SET PROBLEM:
Rewrite the lines below as a JSON list of strings, one string per line, starting with the line that contains "Click the 'Fight time (seconds)' axis label" and going on through the line that contains "[x=669, y=902]", with blank lines left out. Omit the pictures from your answer.

DATA RECORDS:

....

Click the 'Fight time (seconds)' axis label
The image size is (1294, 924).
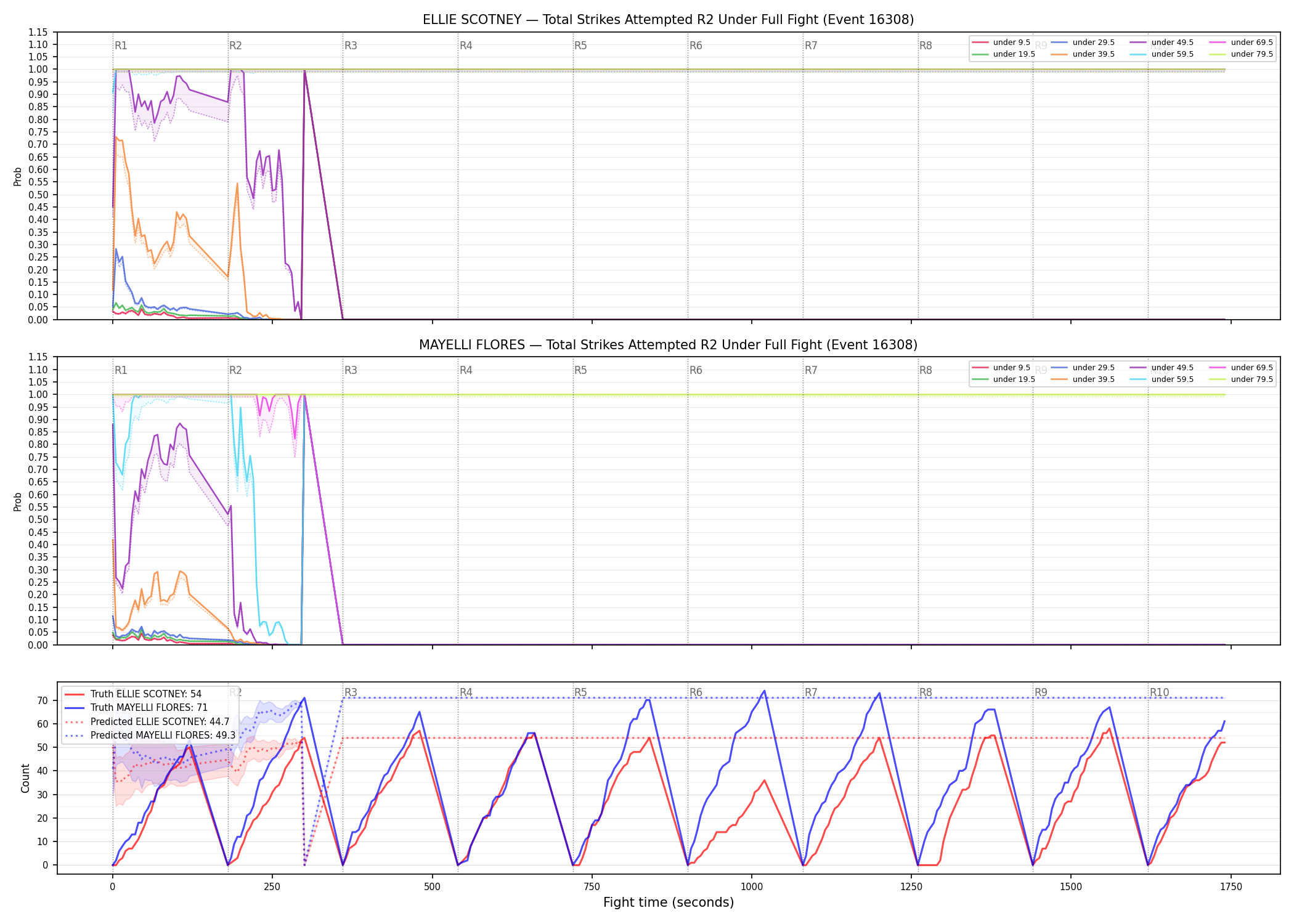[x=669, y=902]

....

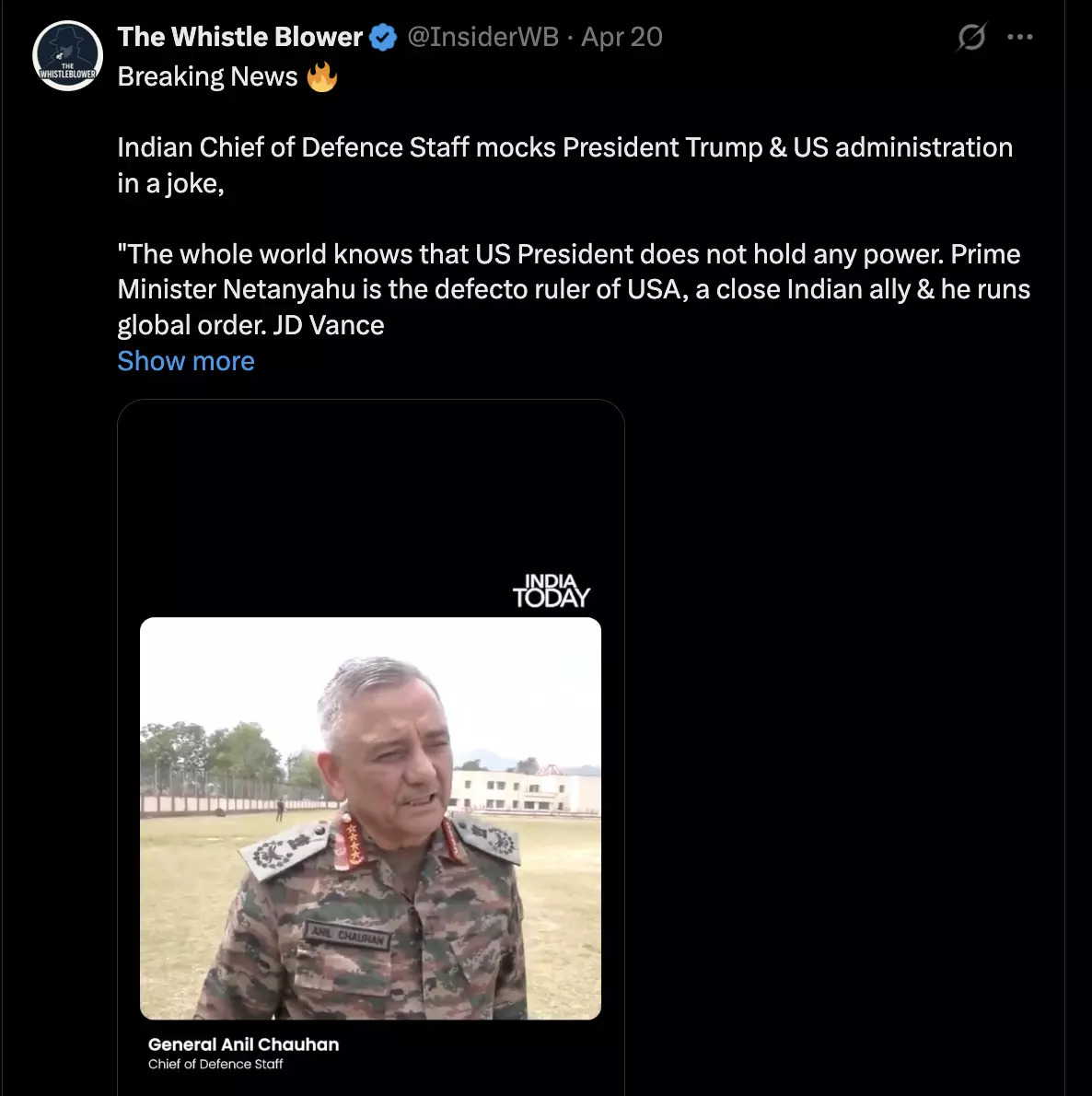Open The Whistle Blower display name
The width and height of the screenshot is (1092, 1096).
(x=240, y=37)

....

PROBLEM SOLUTION:
[
  "Click the 'Fight time (seconds)' axis label",
  "The image size is (1294, 924).",
  "[x=669, y=902]"
]